Provided records Start Marker

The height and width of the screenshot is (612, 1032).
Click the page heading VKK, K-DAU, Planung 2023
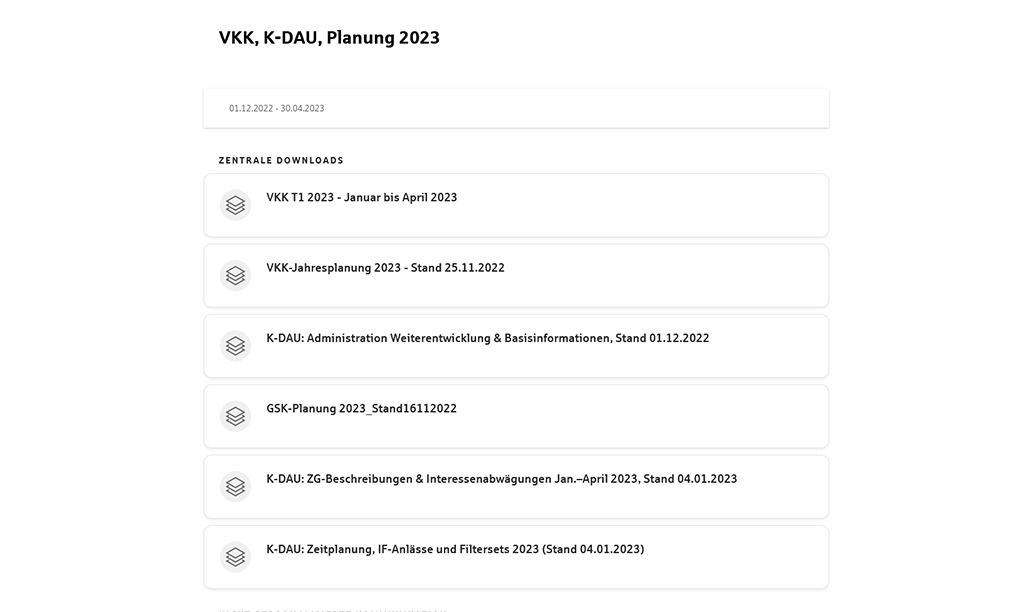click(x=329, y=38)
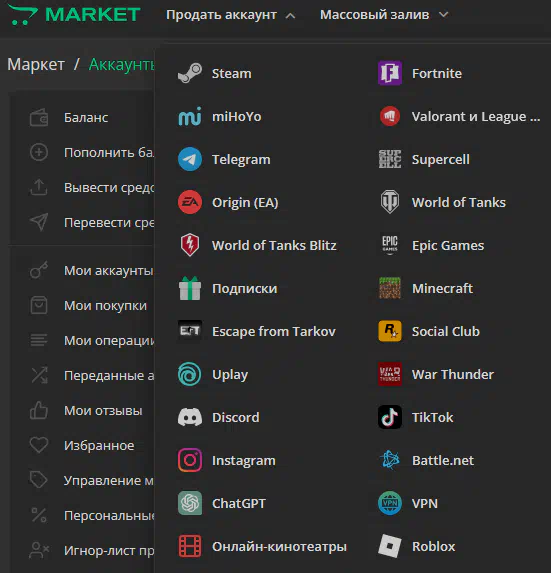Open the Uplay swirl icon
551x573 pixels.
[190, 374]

Provided records End Marker

_The task_: Before you print the records, please set aside any pictures and keep everything else exact.

_Problem solution_:
The height and width of the screenshot is (612, 1032).
Click the page heading VKK, K-DAU, Planung 2023
click(x=329, y=38)
Open the Uplay swirl icon
551x573 pixels.
[190, 374]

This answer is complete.